CTH has a strong sense that when the final analysis on Venezuela’s ongoing socialist struggle is written, some years from now, the geopolitical strategy used by the Trump administration will be taught in political science classes. [Backstory Here]
As a result of horrific socialist policies, primarily driven by using oil production to maintain it’s socialist governance, Venezuela is under massive debt and desperate for cash.  The United States was one of the few remaining cash purchasers of Venezuela oil before U.S. Secretary of Treasury  Mnuchin imposed sanctions.
Previously China and Russia purchased Maduro’s oil, however their current purchases are/were all made as offsets, repayments, for prior loans.  China and Russia already own 49% of Venezuela’s state oil company PDVSA. Venezuela repays China and Russia with oil, but Venezuela needs cash revenue. It doesn’t generate additional revenue for Maduro if China and Russia purchase more oil, it only pays down the Venezuelan debt.
Venezuela needs money.  However, if anyone engages in restructured debt or further loans or bond holdings to Maduro they run the risk of running afoul of Secretary Mnuchin’s sanctions which could have a downstream effect of freezing their own banks and international financial systems from engagement with U.S. banks.


Secretary Mnuchin is open to softening the sanctions provided that Venezuela’s opposition party, the people under the regime, agree to such measures.  That approach provides the genuine democratic reformers leverage, and, more importantly, forces Maduro to their table.   It’s a really interesting dynamic.

CARACAS, Venezuela (AP) — Cash-strapped Venezuela will launch into a discussion Monday with foreign investors about rescuing itself from crushing debt incurred during better times for the oil-rich country.  Investors eager to be paid back, however, worry that confusion clouds the meeting.
[…]  The Trump administration has sanctioned a growing list of Venezuelan officials, including the government’s top two debt negotiators, Economy Minister Simon Zerpa and Vice President Tareck El Aissami, who is accused of being a major drug trafficker. Washington has also barred U.S. companies from lending new money to Venezuela because of human rights abuses committed during months of anti-government protests and Maduro’s efforts to squash the opposition.
But in a sign the Trump administration might be willing to soften its stance, the Treasury Department said last week that it would consider allowing Americans to deal in new debt if any restructuring plan was backed by Venezuela’s opposition-controlled congress, whose authority has been steadfastly ignored by Maduro’s government.  (read more)

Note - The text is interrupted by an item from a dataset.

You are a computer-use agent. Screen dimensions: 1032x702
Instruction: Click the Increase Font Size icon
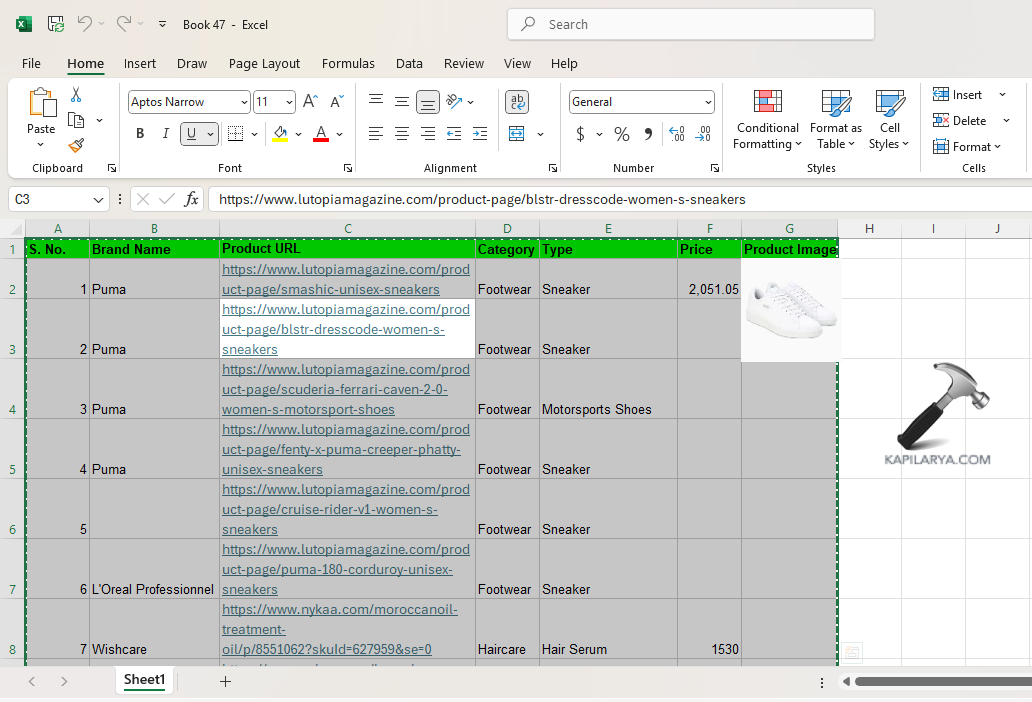coord(310,102)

The sanctions against Venezuela, while targeted, are only one small outcropping of a much larger geopolitical strategy that U.S. President Trump has initiated for the past ten months with jaw-dropping success:

From OPEC (Saudi Summit) to the EU and Baltic States (Poland Pre-G20); to North African energy development via President Macron (Libya and Mali); to walking away from the Paris Climate agreement; to discussions with Theresa May on a bilateral trade deal; to massive shipments of coal to U.K. and France; to closing a deal to deliver Ireland massive amounts of Texas LNG; to our own internal U.S. energy production policy with pipelines, Oil, Coal and Liquified Natural Gas (LNG) etc.

In addition to driving our own energy production, President Trump has used all of those “allied” relationships to ramp up production of energy products and international pressure via lowered global energy prices.
The bigger part of the ‘big-missed-picture‘ was how that energy strategy impacted adversaries like Russia, Iran, China and, in this example, Venezuela; while simultaneously supporting the larger America-First economic and geopolitical goals.
President Trump thinks seriously long-term, and really BIG picture.
Global energy, mostly oil, fuels the expansionist and interventionist structure that builds the very foundation of our geopolitical adversaries’ ability to continue their global influence. Diminish the influence of energy, as an enabling system for authoritarian expansion, and president Trump puts the squeeze on the financial resources of those looming nations dependent on energy as income.
Most of our current geopolitical adversaries: Russia, Iran and China are dependent on high energy prices.  Secondly, the downstream economic adversaries, Venezuela, Cuba etc. are dependent on high energy prices to maintain their economic position and alliances. As examples: China (as a geopolitical influence agent), and Mexico (as a NAFTA trade parasite), hold adverse interests to the U.S. on trade policy.
President Trump, by pressuring lowered global energy prices, has fractured the foundation of energy producing nations to influence geopolitical strategy; Trump has diminished their most powerful tool.
As a consequence, economic adversaries like China are put into a position of having to spend more money, directly, to aid their allies and to maintain their influence.  The primary revenue China spends comes from their access to sell products in U.S. markets.
Restrict China’s access to U.S. markets via trade policy and Trump is restricting their revenue; while at the same time using energy policy to force them to spend more to retain their influence.